The Survey comprises a national sample of some 3,000 respondents and community respondents in 40 communities nationwide (across 29 states) covering an additional 26,200 respondents. The survey measures everything from levels of giving blood, to hanging out with friends, to participating in various groups and associations, to levels of trust, to participation in group arts and group sports, to the diversity of our friendship patterns.

The survey, averaging 26 minutes, was conducted by telephone using random-digit-dialing during July - November. Interviewing in the national survey and in most of the community surveys was concluded in October. TNS Intersearch, an international survey firm, was commissioned to conduct the interviewing and prepare the data for analysis. Roughly 29,200 people were surveyed. The national sample (N = 3,003) of the continental U.S. contains an over-sampling of black and Hispanic respondents; 501 non-Hispanic blacks and 502 Hispanics were surveyed.

The Social Capital Community Benchmark Survey was designed by the Saguaro Seminar and drew upon the lessons learned from a Social Capital Measurement Workshop held at Harvard University in October 1999. The Saguaro Seminar was guided in survey development by a 9-person Scientific Advisory Committee, composed of leading scholars on measuring social capital and on cross-racial social trends.

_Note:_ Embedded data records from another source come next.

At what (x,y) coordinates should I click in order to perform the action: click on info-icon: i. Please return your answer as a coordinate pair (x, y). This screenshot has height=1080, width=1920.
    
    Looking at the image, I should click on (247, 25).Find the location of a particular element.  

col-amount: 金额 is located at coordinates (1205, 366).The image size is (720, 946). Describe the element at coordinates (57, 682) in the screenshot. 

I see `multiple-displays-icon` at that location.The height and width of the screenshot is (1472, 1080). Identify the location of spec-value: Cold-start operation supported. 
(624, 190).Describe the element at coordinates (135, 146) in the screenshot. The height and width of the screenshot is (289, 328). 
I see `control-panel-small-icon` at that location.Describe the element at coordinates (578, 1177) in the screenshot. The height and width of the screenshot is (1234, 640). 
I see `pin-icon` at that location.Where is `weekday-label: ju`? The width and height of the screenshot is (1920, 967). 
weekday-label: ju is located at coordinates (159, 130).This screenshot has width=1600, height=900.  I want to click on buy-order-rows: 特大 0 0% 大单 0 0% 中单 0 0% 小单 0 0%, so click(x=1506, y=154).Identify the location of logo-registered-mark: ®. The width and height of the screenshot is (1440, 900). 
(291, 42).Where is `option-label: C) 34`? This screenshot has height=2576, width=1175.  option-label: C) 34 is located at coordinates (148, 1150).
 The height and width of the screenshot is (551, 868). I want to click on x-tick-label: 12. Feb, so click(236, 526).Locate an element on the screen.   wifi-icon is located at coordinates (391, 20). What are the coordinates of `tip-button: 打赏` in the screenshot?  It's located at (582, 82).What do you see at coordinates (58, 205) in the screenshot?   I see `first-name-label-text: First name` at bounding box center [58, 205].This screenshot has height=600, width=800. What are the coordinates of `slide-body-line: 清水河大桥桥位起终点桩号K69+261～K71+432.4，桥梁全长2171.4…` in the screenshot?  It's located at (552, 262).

The Survey builds off of two comprehensive efforts: the work of Professor Putnam and strategies for civic revitalization outlined in Better Together, a recent Saguaro Seminar report. The work of Professor Putnam details how markedly civic ties have weakened over the last generation and the price that Americans pay for these frayed ties in the quality of education, physical health and happiness, community safety, the responsiveness of democratic institutions of government, and economic development. Better Together is an accumulation of three years of dialogue among a diverse group of thinkers and doers -- details promising strategies for increasing our social capital through faith-based efforts, schools and youth, the workplace, politics, and the arts. [The report is available online at: www.bettertogether.org.]